Mitigating Spurious Correlations for Self-supervised Recommendation

Read original: arXiv:2212.04282 - Published 4/19/2024 by Xinyu Lin, Yiyan Xu, Wenjie Wang, Yang Zhang, Fuli Feng

🌿

Overview

Self-supervised learning (SSL) has been very successful in recommendation systems, but SSL models can suffer from spurious correlations that lead to poor generalization.
Existing methods to mitigate spurious correlations either sacrifice the benefits of invariant features or require expensive human labeling.
This paper proposes a framework to automatically identify and remove spurious features, and block their negative impact during SSL.

Plain English Explanation

Recommendation systems, which suggest products or content that users might like, have seen great improvements thanks to a technique called self-supervised learning (SSL). SSL recommender models can learn useful patterns from data without needing a lot of manual labeling.

However, these SSL models can sometimes latch onto "spurious correlations" - patterns in the data that seem predictive but don't actually reflect the true underlying relationships. This can cause the models to generalize poorly and make bad recommendations, especially when the data changes over time or across different environments.

Existing approaches to fixing this issue either try to identify and remove the spurious features manually (which is labor-intensive) or focus only on the features that are consistent across different environments (which can sacrifice useful information).

This paper proposes a new framework that can automatically identify and block the influence of spurious features, without losing the benefits of the genuinely informative features. The key ideas are:

Divide the user-item interaction data into multiple "environments" with distribution shifts, to expose spurious correlations.
Learn a "feature mask" that can selectively block the influence of spurious features, while preserving the impact of invariant features.
Use this mask to remove spurious features from the model's inputs, and also to guide "feature augmentation" during self-supervised training, further reducing the model's reliance on spurious signals.

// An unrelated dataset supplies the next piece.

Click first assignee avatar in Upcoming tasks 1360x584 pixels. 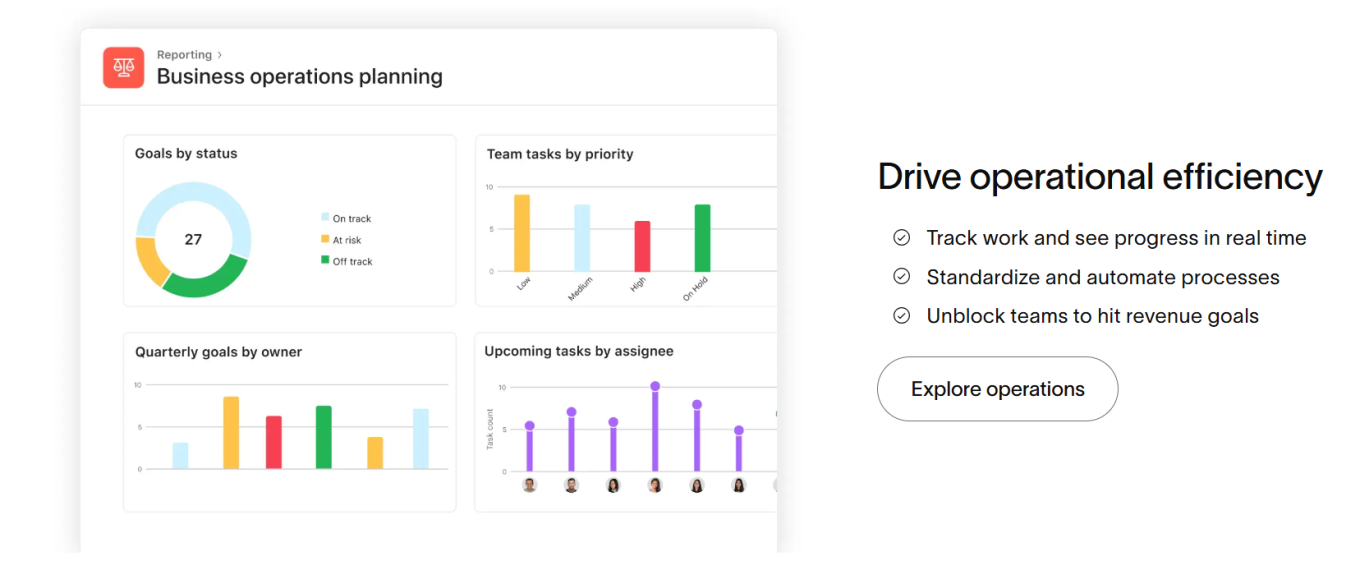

Experiments show this framework can effectively mitigate spurious correlations and improve the generalization of SSL recommendation models.

Technical Explanation

The proposed framework, called Invariant Feature Learning (IFL), addresses the spurious correlation problem in SSL recommender models in two key ways:

Automatic Spurious Feature Masking: IFL first divides the user-item interaction data into multiple "environments" with distribution shifts. This exposes features that are spuriously correlated with the target in one environment but not others. IFL then learns a "feature mask" that can selectively block the influence of these spurious features, while preserving the impact of features that are invariant across environments.
Mask-Guided Feature Augmentation: Beyond just removing spurious features, IFL uses the learned feature mask to guide "feature augmentation" during the self-supervised training process. This helps further reduce the model's reliance on spurious signals by selectively enhancing the invariant features.

The IFL framework is evaluated on two real-world datasets, demonstrating its effectiveness in mitigating spurious correlations and improving the generalization of SSL recommender models, compared to other approaches like feature engineering and environment-invariant SSL.

Critical Analysis

The IFL framework is a promising approach to addressing the spurious correlation problem in SSL recommender models. By automatically identifying and blocking spurious features, it can help these models generalize better to new data distributions without requiring expensive human labeling.

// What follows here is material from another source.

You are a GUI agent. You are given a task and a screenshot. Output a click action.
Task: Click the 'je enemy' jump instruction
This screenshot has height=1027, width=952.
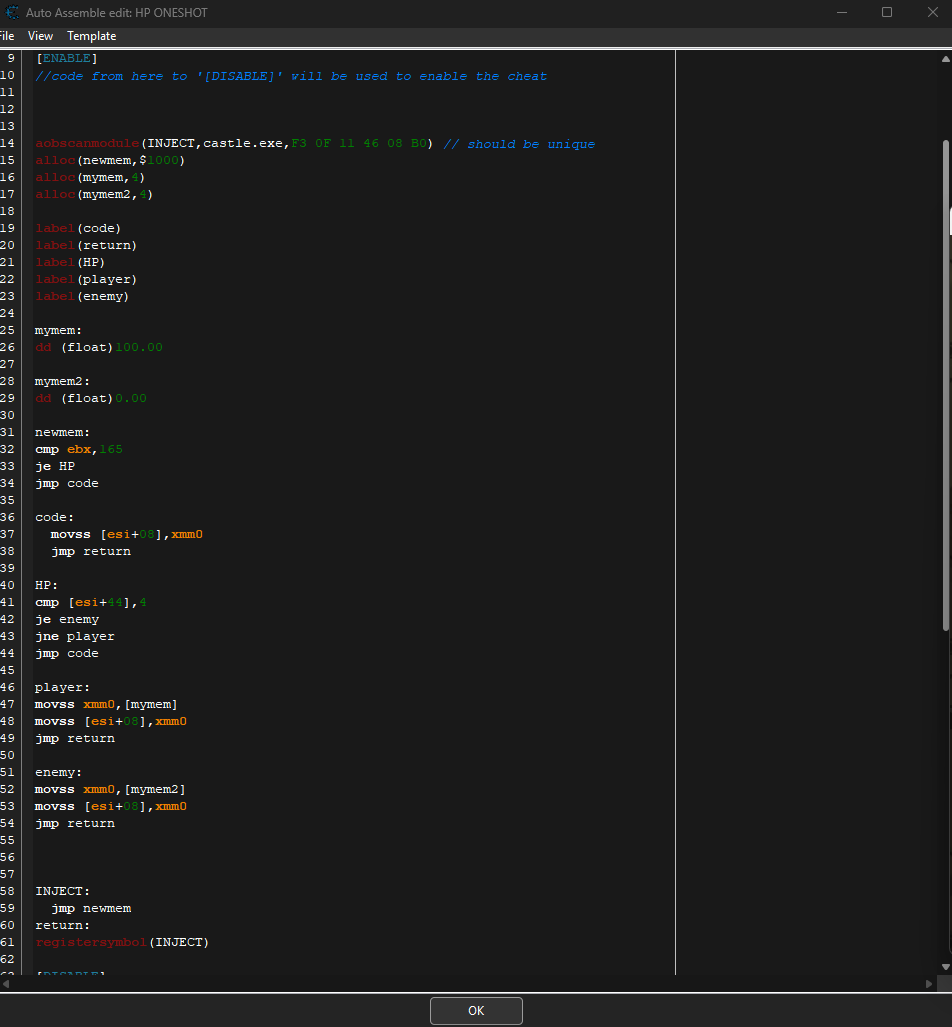(x=67, y=619)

However, the paper does not explore the impact of different ways of constructing the "environments" used to expose spurious correlations. The choice of environment definition could significantly affect the performance of the IFL framework, and further research is needed to understand the best practices.

Additionally, the paper focuses on recommender systems, but the core ideas of IFL could potentially be applied to other domains with self-supervised learning. Further research is needed to explore the generalizability of the approach to other types of SSL models and applications.

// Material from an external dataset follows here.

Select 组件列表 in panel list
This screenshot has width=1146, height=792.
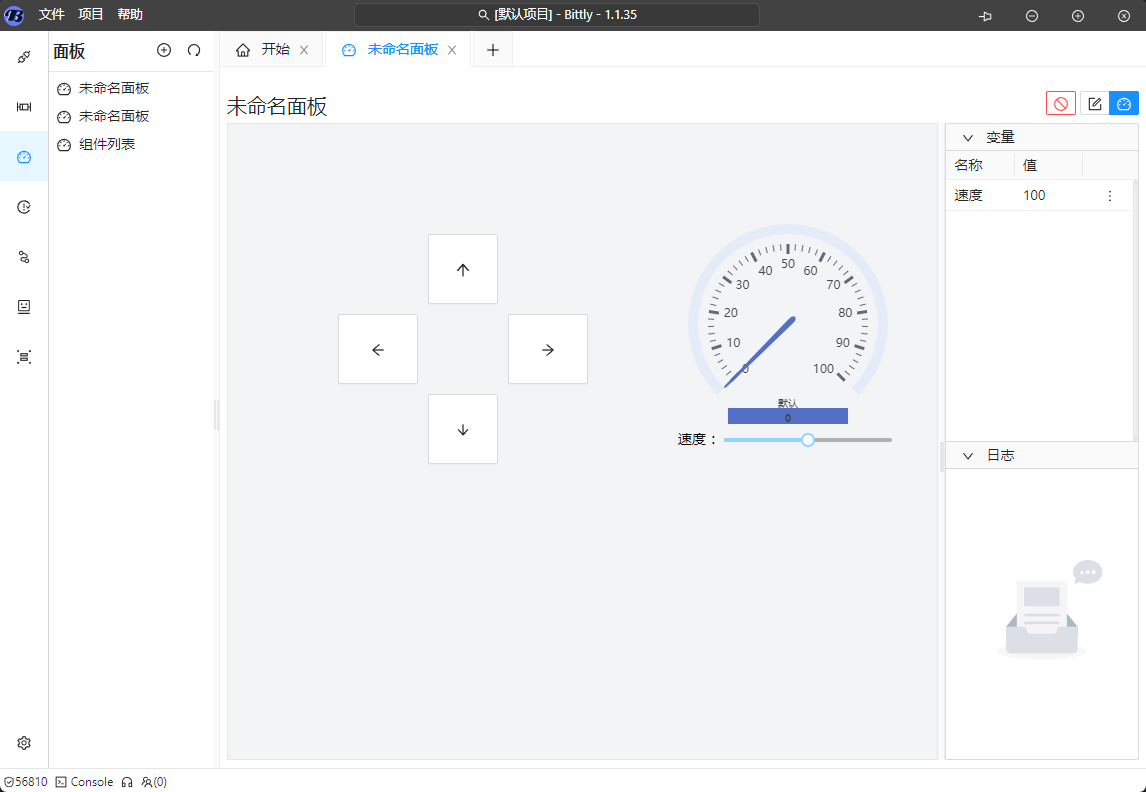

Overall, the IFL framework represents an important step forward in building more robust and generalizable self-supervised learning systems. By addressing the spurious correlation issue, it can help unlock the full potential of SSL in real-world applications.

Conclusion

This paper proposes an Invariant Feature Learning (IFL) framework to mitigate the impact of spurious correlations in self-supervised learning (SSL) recommender models. IFL automatically identifies and blocks the influence of spurious features, while preserving the benefits of invariant features. Experiments show IFL can effectively improve the generalization of SSL recommender models compared to existing approaches.

The key contributions of IFL are its ability to automatically mask spurious features without supervision, and its use of the feature mask to guide self-supervised training and further reduce reliance on spurious signals. These advancements represent an important step towards building more robust and reliable SSL-based recommendation systems.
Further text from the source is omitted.